_YOUR OBJECTIVE_: Whatever appears in the entries must be given again exactly.
━━━━━ RECORDS PROVIDED ━━━━━
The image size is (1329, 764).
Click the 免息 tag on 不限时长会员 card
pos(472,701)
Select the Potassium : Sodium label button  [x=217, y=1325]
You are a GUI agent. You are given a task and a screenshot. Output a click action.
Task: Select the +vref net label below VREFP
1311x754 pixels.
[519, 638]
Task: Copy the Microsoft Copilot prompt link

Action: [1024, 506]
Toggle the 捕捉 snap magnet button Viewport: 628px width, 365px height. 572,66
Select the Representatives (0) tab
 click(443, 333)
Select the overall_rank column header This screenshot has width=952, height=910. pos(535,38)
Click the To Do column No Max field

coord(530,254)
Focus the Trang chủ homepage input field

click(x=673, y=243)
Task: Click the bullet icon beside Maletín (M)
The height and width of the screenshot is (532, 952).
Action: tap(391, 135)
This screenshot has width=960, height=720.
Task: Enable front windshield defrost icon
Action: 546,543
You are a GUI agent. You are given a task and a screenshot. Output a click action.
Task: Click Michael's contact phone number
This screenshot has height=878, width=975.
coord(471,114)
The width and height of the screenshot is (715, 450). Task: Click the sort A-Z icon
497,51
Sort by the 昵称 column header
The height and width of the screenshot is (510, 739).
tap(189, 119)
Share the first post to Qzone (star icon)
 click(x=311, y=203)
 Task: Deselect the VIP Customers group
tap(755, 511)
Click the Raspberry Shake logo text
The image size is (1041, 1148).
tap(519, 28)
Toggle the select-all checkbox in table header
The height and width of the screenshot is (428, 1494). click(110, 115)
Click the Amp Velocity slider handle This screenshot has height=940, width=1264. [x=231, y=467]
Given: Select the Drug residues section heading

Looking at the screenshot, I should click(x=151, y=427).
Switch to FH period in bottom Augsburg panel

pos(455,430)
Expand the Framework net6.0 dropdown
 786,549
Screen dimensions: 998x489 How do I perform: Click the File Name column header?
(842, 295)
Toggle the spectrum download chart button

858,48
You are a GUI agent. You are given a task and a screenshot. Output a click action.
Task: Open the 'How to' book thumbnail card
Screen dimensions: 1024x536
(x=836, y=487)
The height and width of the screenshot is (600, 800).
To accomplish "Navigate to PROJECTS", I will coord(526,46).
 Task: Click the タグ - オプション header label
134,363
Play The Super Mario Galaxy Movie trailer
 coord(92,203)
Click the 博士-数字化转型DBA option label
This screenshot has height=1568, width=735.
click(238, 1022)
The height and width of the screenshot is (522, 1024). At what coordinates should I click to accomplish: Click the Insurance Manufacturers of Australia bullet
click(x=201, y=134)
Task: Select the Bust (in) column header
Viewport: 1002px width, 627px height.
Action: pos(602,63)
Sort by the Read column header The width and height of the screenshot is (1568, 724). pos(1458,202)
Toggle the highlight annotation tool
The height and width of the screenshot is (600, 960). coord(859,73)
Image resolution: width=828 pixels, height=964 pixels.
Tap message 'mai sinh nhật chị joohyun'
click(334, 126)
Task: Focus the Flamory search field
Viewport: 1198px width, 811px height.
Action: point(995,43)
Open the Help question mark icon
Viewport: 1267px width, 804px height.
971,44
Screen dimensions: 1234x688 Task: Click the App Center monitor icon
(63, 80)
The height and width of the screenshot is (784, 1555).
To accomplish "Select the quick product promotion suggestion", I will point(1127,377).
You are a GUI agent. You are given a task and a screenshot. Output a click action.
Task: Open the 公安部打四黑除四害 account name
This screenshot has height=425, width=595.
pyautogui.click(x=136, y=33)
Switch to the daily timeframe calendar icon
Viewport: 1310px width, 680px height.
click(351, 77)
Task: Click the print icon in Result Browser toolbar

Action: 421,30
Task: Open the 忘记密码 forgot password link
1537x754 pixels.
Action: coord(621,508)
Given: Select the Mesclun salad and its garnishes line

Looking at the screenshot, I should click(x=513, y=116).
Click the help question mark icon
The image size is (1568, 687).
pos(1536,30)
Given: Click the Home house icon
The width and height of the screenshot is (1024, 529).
━━━━━
_OUTPUT FOR THIS EXERCISE_:
The image size is (1329, 764).
Click the 免息 tag on 不限时长会员 card
pos(472,701)
Select the Potassium : Sodium label button  [x=217, y=1325]
You are a GUI agent. You are given a task and a screenshot. Output a click action.
Task: Select the +vref net label below VREFP
1311x754 pixels.
[519, 638]
Task: Copy the Microsoft Copilot prompt link

Action: [1024, 506]
Toggle the 捕捉 snap magnet button Viewport: 628px width, 365px height. 572,66
Select the Representatives (0) tab
 click(443, 333)
Select the overall_rank column header This screenshot has width=952, height=910. pos(535,38)
Click the To Do column No Max field

coord(530,254)
Focus the Trang chủ homepage input field

click(x=673, y=243)
Task: Click the bullet icon beside Maletín (M)
The height and width of the screenshot is (532, 952).
Action: tap(391, 135)
This screenshot has width=960, height=720.
Task: Enable front windshield defrost icon
Action: 546,543
You are a GUI agent. You are given a task and a screenshot. Output a click action.
Task: Click Michael's contact phone number
This screenshot has height=878, width=975.
coord(471,114)
The width and height of the screenshot is (715, 450). Task: Click the sort A-Z icon
497,51
Sort by the 昵称 column header
The height and width of the screenshot is (510, 739).
tap(189, 119)
Share the first post to Qzone (star icon)
 click(x=311, y=203)
 Task: Deselect the VIP Customers group
tap(755, 511)
Click the Raspberry Shake logo text
The image size is (1041, 1148).
tap(519, 28)
Toggle the select-all checkbox in table header
The height and width of the screenshot is (428, 1494). click(110, 115)
Click the Amp Velocity slider handle This screenshot has height=940, width=1264. [x=231, y=467]
Given: Select the Drug residues section heading

Looking at the screenshot, I should click(x=151, y=427).
Switch to FH period in bottom Augsburg panel

pos(455,430)
Expand the Framework net6.0 dropdown
 786,549
Screen dimensions: 998x489 How do I perform: Click the File Name column header?
(842, 295)
Toggle the spectrum download chart button

858,48
You are a GUI agent. You are given a task and a screenshot. Output a click action.
Task: Open the 'How to' book thumbnail card
Screen dimensions: 1024x536
(x=836, y=487)
The height and width of the screenshot is (600, 800).
To accomplish "Navigate to PROJECTS", I will coord(526,46).
 Task: Click the タグ - オプション header label
134,363
Play The Super Mario Galaxy Movie trailer
 coord(92,203)
Click the 博士-数字化转型DBA option label
This screenshot has height=1568, width=735.
click(238, 1022)
The height and width of the screenshot is (522, 1024). At what coordinates should I click to accomplish: Click the Insurance Manufacturers of Australia bullet
click(x=201, y=134)
Task: Select the Bust (in) column header
Viewport: 1002px width, 627px height.
Action: pos(602,63)
Sort by the Read column header The width and height of the screenshot is (1568, 724). pos(1458,202)
Toggle the highlight annotation tool
The height and width of the screenshot is (600, 960). coord(859,73)
Image resolution: width=828 pixels, height=964 pixels.
Tap message 'mai sinh nhật chị joohyun'
click(334, 126)
Task: Focus the Flamory search field
Viewport: 1198px width, 811px height.
Action: point(995,43)
Open the Help question mark icon
Viewport: 1267px width, 804px height.
971,44
Screen dimensions: 1234x688 Task: Click the App Center monitor icon
(63, 80)
The height and width of the screenshot is (784, 1555).
To accomplish "Select the quick product promotion suggestion", I will point(1127,377).
You are a GUI agent. You are given a task and a screenshot. Output a click action.
Task: Open the 公安部打四黑除四害 account name
This screenshot has height=425, width=595.
pyautogui.click(x=136, y=33)
Switch to the daily timeframe calendar icon
Viewport: 1310px width, 680px height.
click(351, 77)
Task: Click the print icon in Result Browser toolbar

Action: 421,30
Task: Open the 忘记密码 forgot password link
1537x754 pixels.
Action: coord(621,508)
Given: Select the Mesclun salad and its garnishes line

Looking at the screenshot, I should click(x=513, y=116).
Click the help question mark icon
The image size is (1568, 687).
pos(1536,30)
Given: Click the Home house icon
The width and height of the screenshot is (1024, 529).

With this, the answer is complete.